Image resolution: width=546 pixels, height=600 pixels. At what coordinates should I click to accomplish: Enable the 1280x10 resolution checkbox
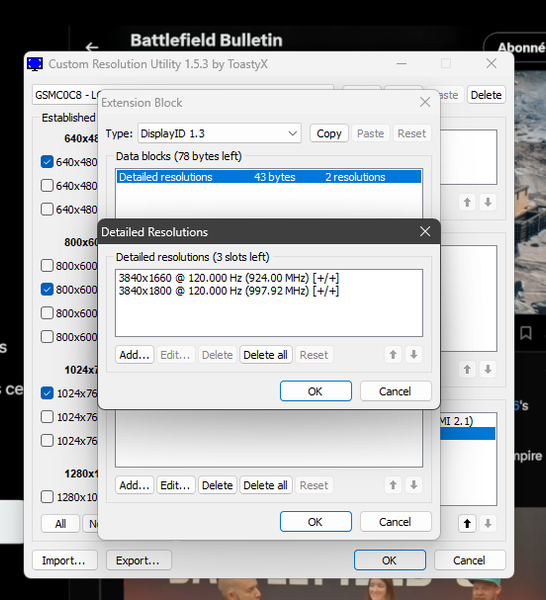coord(47,497)
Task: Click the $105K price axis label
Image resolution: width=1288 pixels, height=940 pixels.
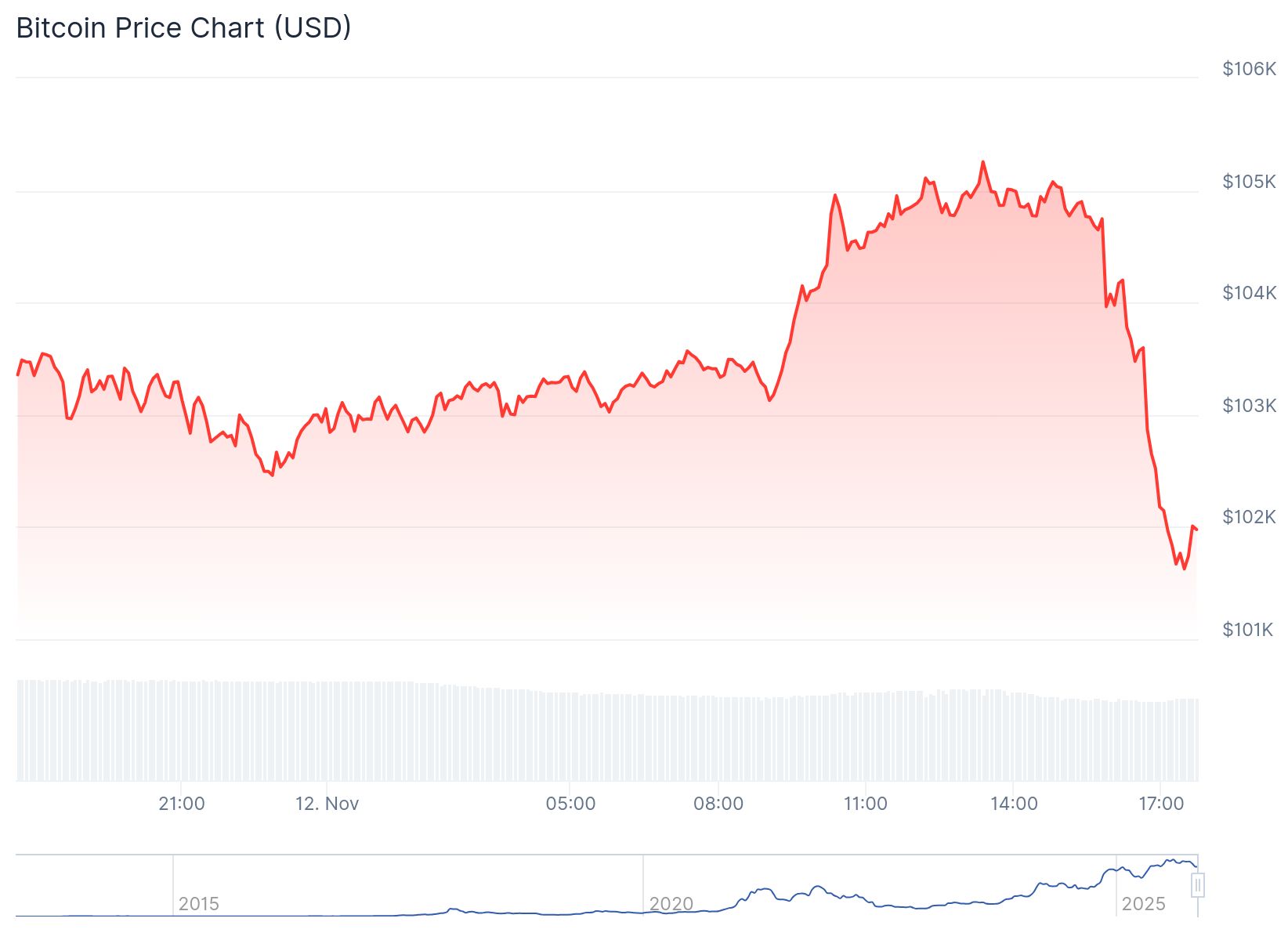Action: point(1249,182)
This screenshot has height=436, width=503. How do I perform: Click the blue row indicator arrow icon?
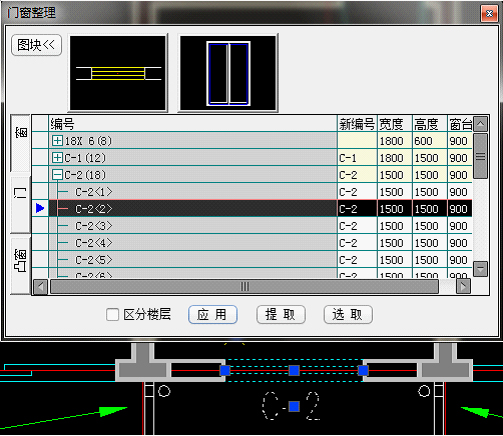[x=40, y=208]
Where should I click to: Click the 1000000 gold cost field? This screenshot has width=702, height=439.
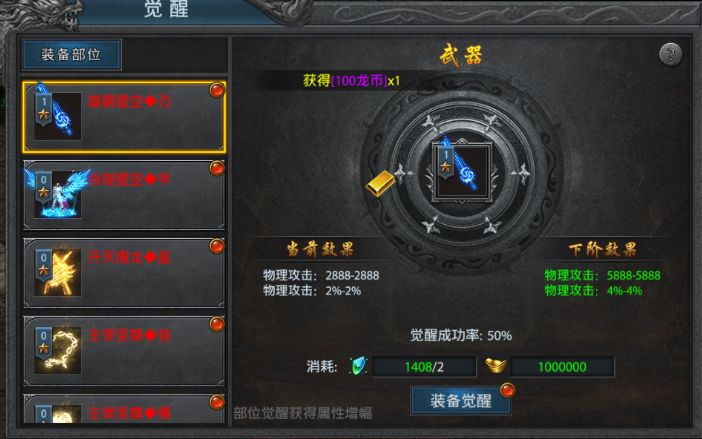coord(562,367)
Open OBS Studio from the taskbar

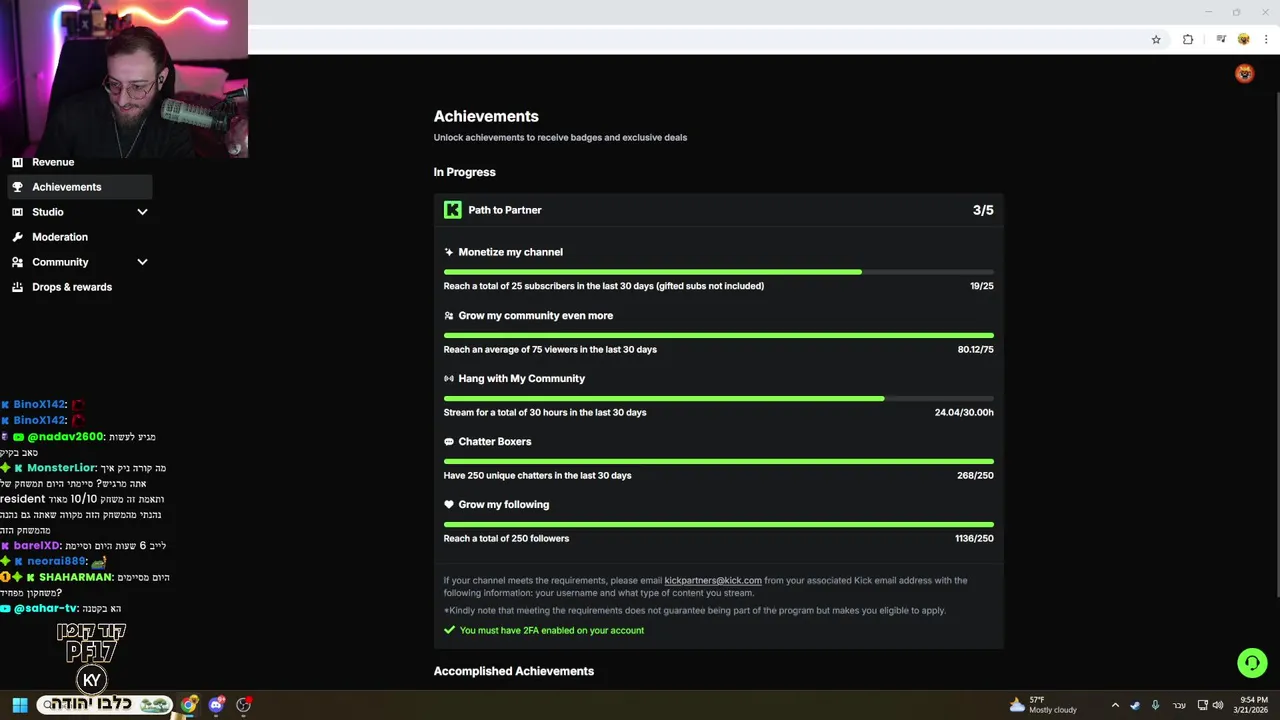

## ABOUT THIS EXERCISE
Your task is to retype the lines running from the one that contains "Task: Click the $105K price axis label" through the end of the records, and nothing else. Pictures are not part of the copy.

## RESULT OF THIS EXERCISE
Task: Click the $105K price axis label
Image resolution: width=1288 pixels, height=940 pixels.
Action: point(1249,182)
This screenshot has height=436, width=503. How do I perform: Click the blue row indicator arrow icon?
[x=40, y=208]
Where should I click to: Click the 1000000 gold cost field? This screenshot has width=702, height=439.
coord(562,367)
Open OBS Studio from the taskbar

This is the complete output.